• **DIRECTIONS**
Please report each line of the data below that contains "agent".

Stored records
--------------------

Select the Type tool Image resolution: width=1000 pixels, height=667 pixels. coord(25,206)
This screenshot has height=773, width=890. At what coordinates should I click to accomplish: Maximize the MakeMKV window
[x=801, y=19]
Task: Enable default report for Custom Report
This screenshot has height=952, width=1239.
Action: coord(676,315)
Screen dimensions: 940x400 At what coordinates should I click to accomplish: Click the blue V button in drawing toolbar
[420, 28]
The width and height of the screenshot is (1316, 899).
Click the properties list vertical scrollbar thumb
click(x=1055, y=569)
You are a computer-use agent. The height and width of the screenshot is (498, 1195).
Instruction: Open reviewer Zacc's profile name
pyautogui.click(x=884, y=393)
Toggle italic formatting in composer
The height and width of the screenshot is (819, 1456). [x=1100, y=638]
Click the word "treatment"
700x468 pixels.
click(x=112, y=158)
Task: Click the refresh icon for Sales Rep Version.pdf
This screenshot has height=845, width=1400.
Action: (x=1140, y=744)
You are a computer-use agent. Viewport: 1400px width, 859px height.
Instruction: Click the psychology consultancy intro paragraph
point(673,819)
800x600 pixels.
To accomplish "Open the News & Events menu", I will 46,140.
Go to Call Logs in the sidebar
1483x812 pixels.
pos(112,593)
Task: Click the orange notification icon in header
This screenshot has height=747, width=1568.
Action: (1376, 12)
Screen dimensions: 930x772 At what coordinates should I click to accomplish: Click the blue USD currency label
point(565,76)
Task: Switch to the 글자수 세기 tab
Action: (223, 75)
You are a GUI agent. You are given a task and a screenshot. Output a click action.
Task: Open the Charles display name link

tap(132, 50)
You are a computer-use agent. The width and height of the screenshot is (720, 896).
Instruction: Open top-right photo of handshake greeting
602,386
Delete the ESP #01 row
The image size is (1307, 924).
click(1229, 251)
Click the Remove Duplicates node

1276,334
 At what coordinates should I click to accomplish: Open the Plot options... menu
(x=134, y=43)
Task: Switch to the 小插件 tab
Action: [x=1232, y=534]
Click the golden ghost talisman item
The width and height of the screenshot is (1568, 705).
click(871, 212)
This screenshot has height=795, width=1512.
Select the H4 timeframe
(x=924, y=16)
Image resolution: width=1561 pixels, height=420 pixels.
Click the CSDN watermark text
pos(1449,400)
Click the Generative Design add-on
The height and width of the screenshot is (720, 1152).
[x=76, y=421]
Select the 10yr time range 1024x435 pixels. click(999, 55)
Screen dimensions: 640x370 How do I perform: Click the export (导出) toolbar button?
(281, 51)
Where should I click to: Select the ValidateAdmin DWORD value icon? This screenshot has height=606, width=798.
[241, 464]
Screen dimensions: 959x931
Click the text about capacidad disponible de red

--------------------

• **SOLUTION TO THE EXERCISE**
You are a computer-use agent. The height and width of the screenshot is (498, 1195).
You are a computer-use agent. Viewport: 1400px width, 859px height.
You are a GUI agent. You are given a task and a screenshot. Output a click action.
You are a computer-use agent. The width and height of the screenshot is (720, 896).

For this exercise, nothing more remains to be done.